Yediğim üçüncü yumruk beni yere yapıştırmak için yettide arttı bile. Yerde yüzüstü bir şekilde kollarımdan destek alarak duruyordum. Onu yenebilirdim. Onu yenecektim. Onun iriliğini avantaja çevirmeliydim. Annemin bize öğrettiği kuralları hatırladım.

Kural 6: Herkesin zayıf noktası vardır.

Zayıf noktasını bulmalıydım. Sonuçta bende bunun için yetiştirilmiştim. Biraz zamana ihtiyacım vardı.

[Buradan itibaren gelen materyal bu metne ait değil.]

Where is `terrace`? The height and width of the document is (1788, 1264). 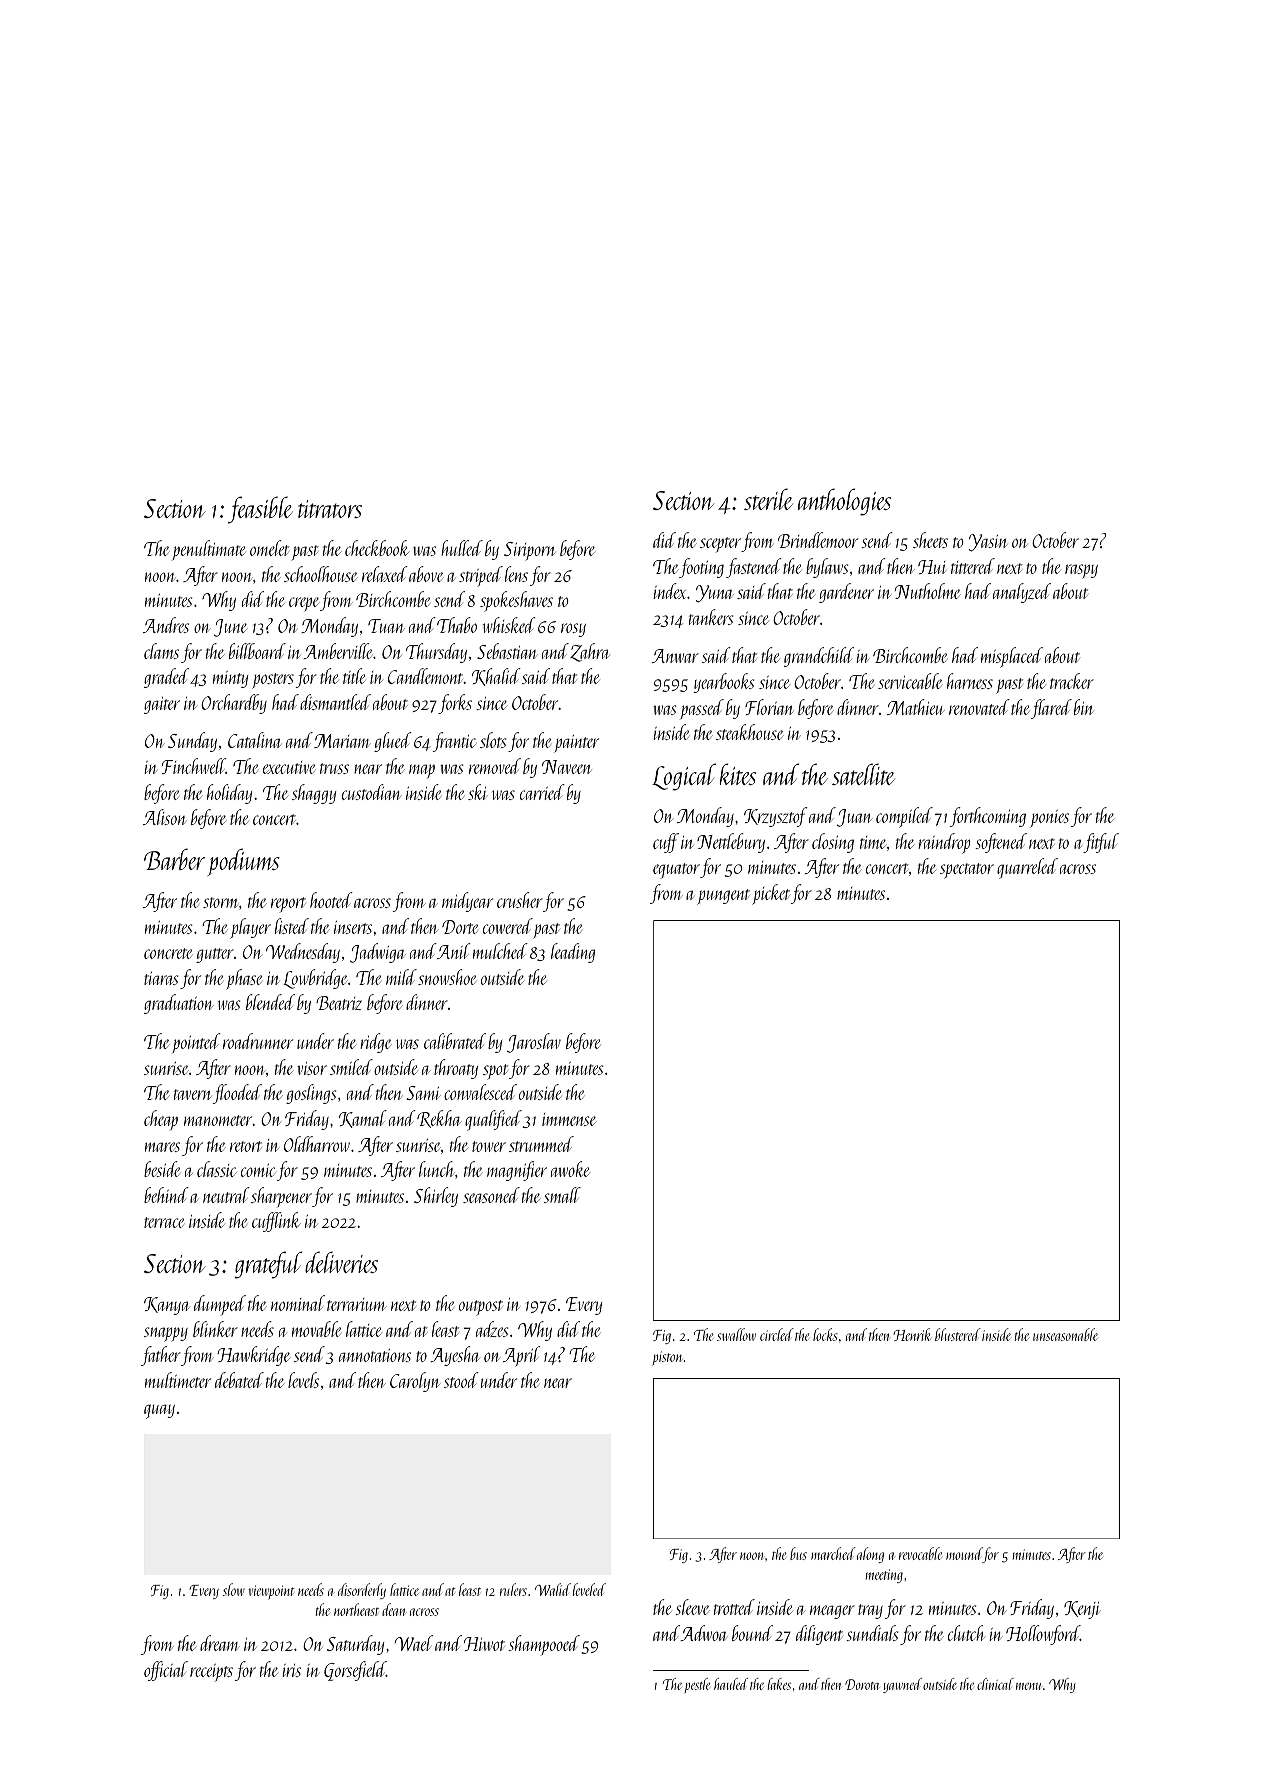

Gülmeye başladım. Doğrulup bana en yakın duvara yaslandım tek bacağımı kaldırım kolumu üzerine koydum. Herkes 'Nesi var bu manyağın.' dercesine bakıyorlardı. Zaman kazanıyordum. Planım onu sinirlendirmek hatta psikolojisini bozmaktı. Böylelikle zayıf noktasını bulmak kolaylaşıcaktı. Hala gülüyordum. Bana "Neyin var dayak yemek hoşuna mı gitti?" dedi. Nefesimi normal hızına dönmeye başlamıstı. Alaycı ses tonumla "Oo hayır. Sadece, bu gerçekten komik. Düşünsene benim gibi zayıf biriyle kavga etsin diye senin gibi bir devi seçiyorlar. Üstüne alınma." Beni düşürdüğü anlardaki kollarını zafer kazanmış gibi kaldırması onun egosunun bir göstergesiydi. Bende ona oynamaya karar verdim. Herkes bizi dikkatle izliyordu. Tekrar gülüp devam ettim "Açıkca itiraf etmek gerekirse senin yerinde olmak istemezdim. Bu gerçekten acı bir durum yani, Akademinin demeye çalıştığı şey 'Senin gücün anca bu kıza yeter.' haksız mıyım?" Planım işe yarıyordu. Sinirlenmişti. Hatta sinirden titriyordu. Bu da şuan onun dikkatsiz ataklarda bulunmasını sağlayacaktı. Şuan atacağı her yumruk özensiz olacaktı. Buda benim işime gelirdi. Yavaşça ayağa kalktım. "Tekrar düşündümde beni dövebilirsin. Sana acıyorum bu yüzden sana yardım edeceğim." dedim tüm o alaylı acıma mimiklerimi yaparak. Bu hareketim bazılarını şaşırtmış bazılarını da güldürmüştü. İri oğlanın sinirden nefes alıp verişi hızlanmıştı dahası rezil olmuştu. "Seni öyle bir döveceğim ki bana yalvarıcaksın." dedi yumruğunu eline vurarak bense sakinliğimi koruyarak "Ahaa Evet. Demin bunun için sana izin verdim." dedim gülümseyerek. Bu söylediğimin üstüne, suratıma doğru ayarsız bir yumruk atmaya çalıstı. Yumruğunu tuttum. Güçlüydü. Yumruğunu kurtarıp bu sefer üzerime atlamaya çalıştı. Bu hareketinden de sıyrılmayı başarmıştım. Hızını alamayıp duvara çarptı. Arkasını döndüğünde suratına doğru onu devirebilecek bir uçan tekme attım. Yere düştüğünde üstüne oturup sert yumruklar atmaya devam ettim. Hafifce kendinden geçmeye başladığında üstünden kalktım. Çok yorulmuştum. O koca oğlan tüm gücümü harcamama neden olmuştu. Üstüne dudağımı kanatmıştı ve kemiklerim dehşet acıyordu. Nefesimi düzene sokmaya çalışıyordum. Etrafıma baktığımda herkes beni izliyordu. Çıt çıkmıyordu. Herkes şok olmuştu. Ama aralarından biri daha farklı bakıyordu. Tabi bunu düşünemeyecek kadar çok canım yanıyordu. Çıkışa doğru yürümeye başladım. Kapının kenarında duran havluyla yüzümü sildim ve sonunda ordan çıktım.

Ashley'yi bulmam gerekiyordu. Tabi birde odamı. Şuan gerçekten sıcak bir duşa ihtiyacım vardı.